Saved data entries:
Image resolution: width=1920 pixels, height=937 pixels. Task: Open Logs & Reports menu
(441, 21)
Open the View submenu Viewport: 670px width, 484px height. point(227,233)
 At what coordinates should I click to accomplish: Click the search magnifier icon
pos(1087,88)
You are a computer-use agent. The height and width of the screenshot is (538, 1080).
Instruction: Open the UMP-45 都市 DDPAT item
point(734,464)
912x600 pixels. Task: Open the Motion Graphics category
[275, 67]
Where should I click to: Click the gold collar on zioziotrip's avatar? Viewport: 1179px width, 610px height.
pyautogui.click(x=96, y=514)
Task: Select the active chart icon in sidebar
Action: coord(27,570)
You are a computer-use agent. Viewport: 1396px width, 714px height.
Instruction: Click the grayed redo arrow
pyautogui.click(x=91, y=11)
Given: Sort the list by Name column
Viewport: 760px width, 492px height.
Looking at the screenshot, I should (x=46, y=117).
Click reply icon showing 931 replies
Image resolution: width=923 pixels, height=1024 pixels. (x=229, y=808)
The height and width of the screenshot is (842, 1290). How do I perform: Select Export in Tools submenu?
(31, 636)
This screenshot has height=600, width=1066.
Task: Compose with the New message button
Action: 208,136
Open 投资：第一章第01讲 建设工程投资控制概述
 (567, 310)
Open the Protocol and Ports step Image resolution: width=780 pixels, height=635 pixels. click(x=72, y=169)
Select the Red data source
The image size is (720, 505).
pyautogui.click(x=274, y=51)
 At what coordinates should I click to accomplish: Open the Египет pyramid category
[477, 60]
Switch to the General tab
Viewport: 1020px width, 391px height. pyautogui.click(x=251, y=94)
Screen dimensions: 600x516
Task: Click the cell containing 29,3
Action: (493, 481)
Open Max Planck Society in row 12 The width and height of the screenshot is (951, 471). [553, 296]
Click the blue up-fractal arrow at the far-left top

▶ **DIRECTIONS**:
Write out each line exactly, beginning at the one with "Viewport: 760px width, 492px height." and ending at the final line of the records above, with nothing added.

▶ **YOUR RESPONSE**:
Viewport: 760px width, 492px height.
Looking at the screenshot, I should (x=46, y=117).
Click reply icon showing 931 replies
Image resolution: width=923 pixels, height=1024 pixels. (x=229, y=808)
The height and width of the screenshot is (842, 1290). How do I perform: Select Export in Tools submenu?
(31, 636)
This screenshot has height=600, width=1066.
Task: Compose with the New message button
Action: 208,136
Open 投资：第一章第01讲 建设工程投资控制概述
 (567, 310)
Open the Protocol and Ports step Image resolution: width=780 pixels, height=635 pixels. click(x=72, y=169)
Select the Red data source
The image size is (720, 505).
pyautogui.click(x=274, y=51)
 At what coordinates should I click to accomplish: Open the Египет pyramid category
[477, 60]
Switch to the General tab
Viewport: 1020px width, 391px height. pyautogui.click(x=251, y=94)
Screen dimensions: 600x516
Task: Click the cell containing 29,3
Action: (493, 481)
Open Max Planck Society in row 12 The width and height of the screenshot is (951, 471). [553, 296]
Click the blue up-fractal arrow at the far-left top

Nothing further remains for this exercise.